Нет, ребята, всё не так!

Всё не так, ребята!

 

Мне эта нота слышна во всякой его песне: и в самой “победительной” (особенно в тех местах, где о цене и риске), и в самой скоморошьей.

Нота трагическая, так как ощущение напрасности, неприложимости сил при их избытке — трагично. Поэтому всякая его песня никогда не пуста».
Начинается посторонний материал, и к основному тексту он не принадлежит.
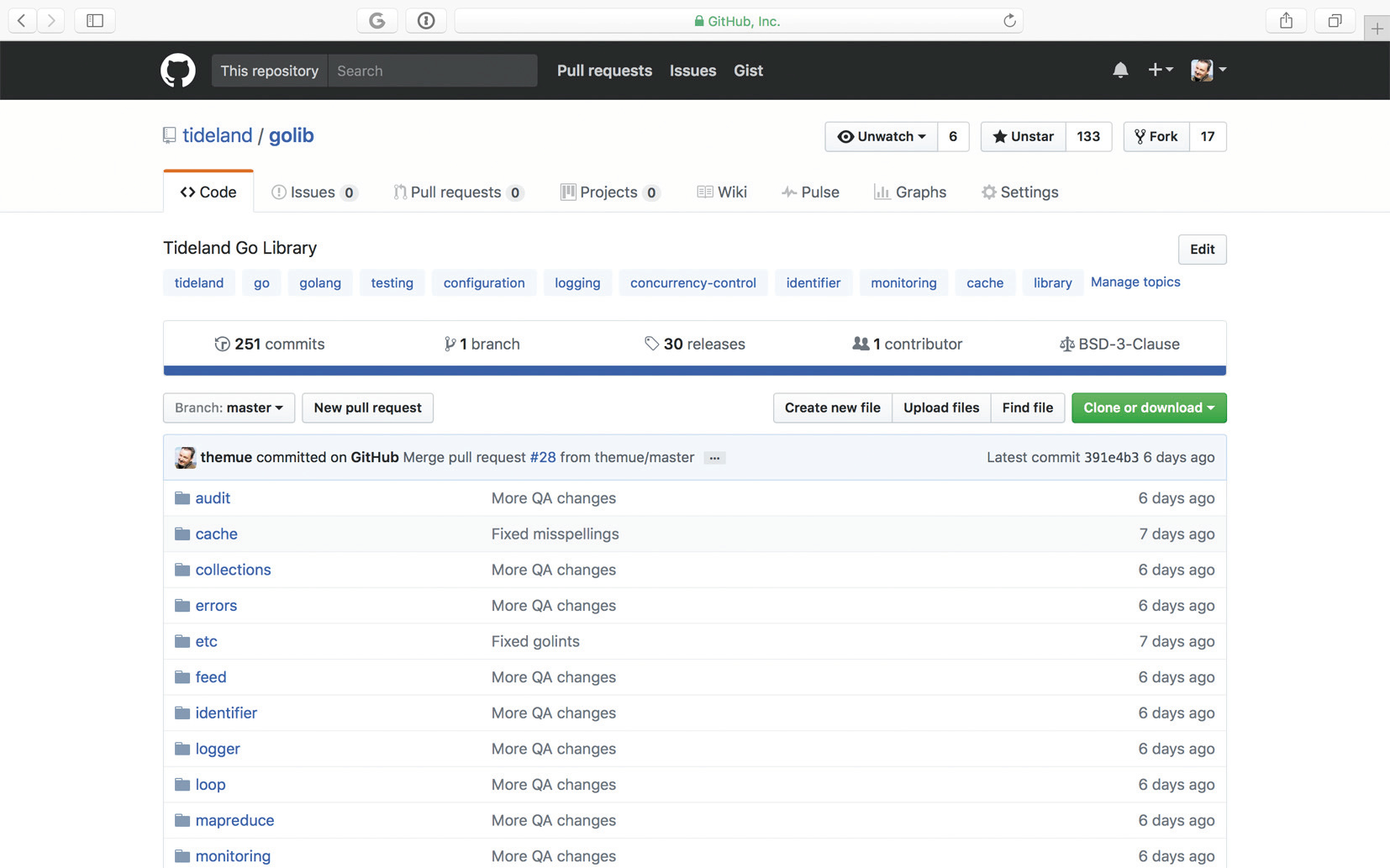The width and height of the screenshot is (1390, 868).
Task: Click the language color bar
Action: [694, 371]
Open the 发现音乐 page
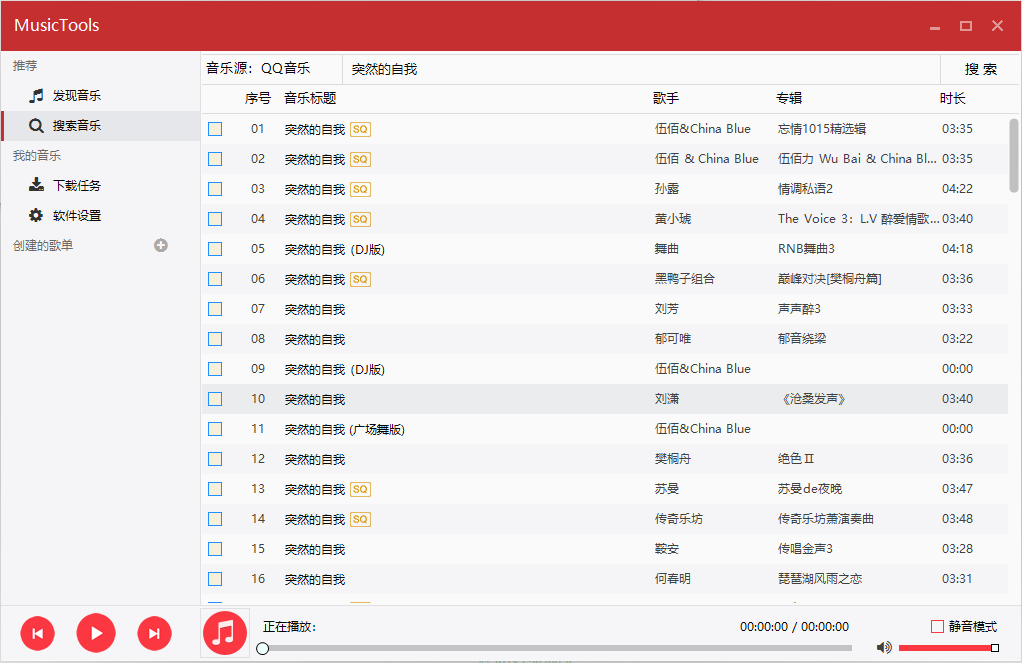The height and width of the screenshot is (663, 1022). tap(76, 96)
Это, так сказать, эмоциональный комментарий к песне Высоцкого «В сон мне — желтые огни…». А вот комментарий литературоведческий, который важен для нас, в частности, тем, что подтверждает выдвинутое нами предположение о связи песни и спектакля «Пугачев». Позволим себе привести здесь довольно пространный отрывок из статьи высоцковеда Н.Рудник «Его цыганская (Об одном стихотворении)».

 

…Паутиной тайны окутана песня Высоцкого «Моя цыганская». Загадочно здесь всё, начиная с названия. Почему — «Моя цыганская»? Возможность ли это обозначить темп стихотворения, передать динамику и вместе с тем замедленную плавность движения, столь свойственную «цыганоч-ке» как танцу? Еще А.Григорьев был очарован трагическими цыганскими ритмами. В них выражение чрезвычайного накала выражалось не только словами, но и пластически, то есть невербально. Быть может, этим объясняется и российская тяга к цыганским песням, и заглавие стихотворения Высоцкого…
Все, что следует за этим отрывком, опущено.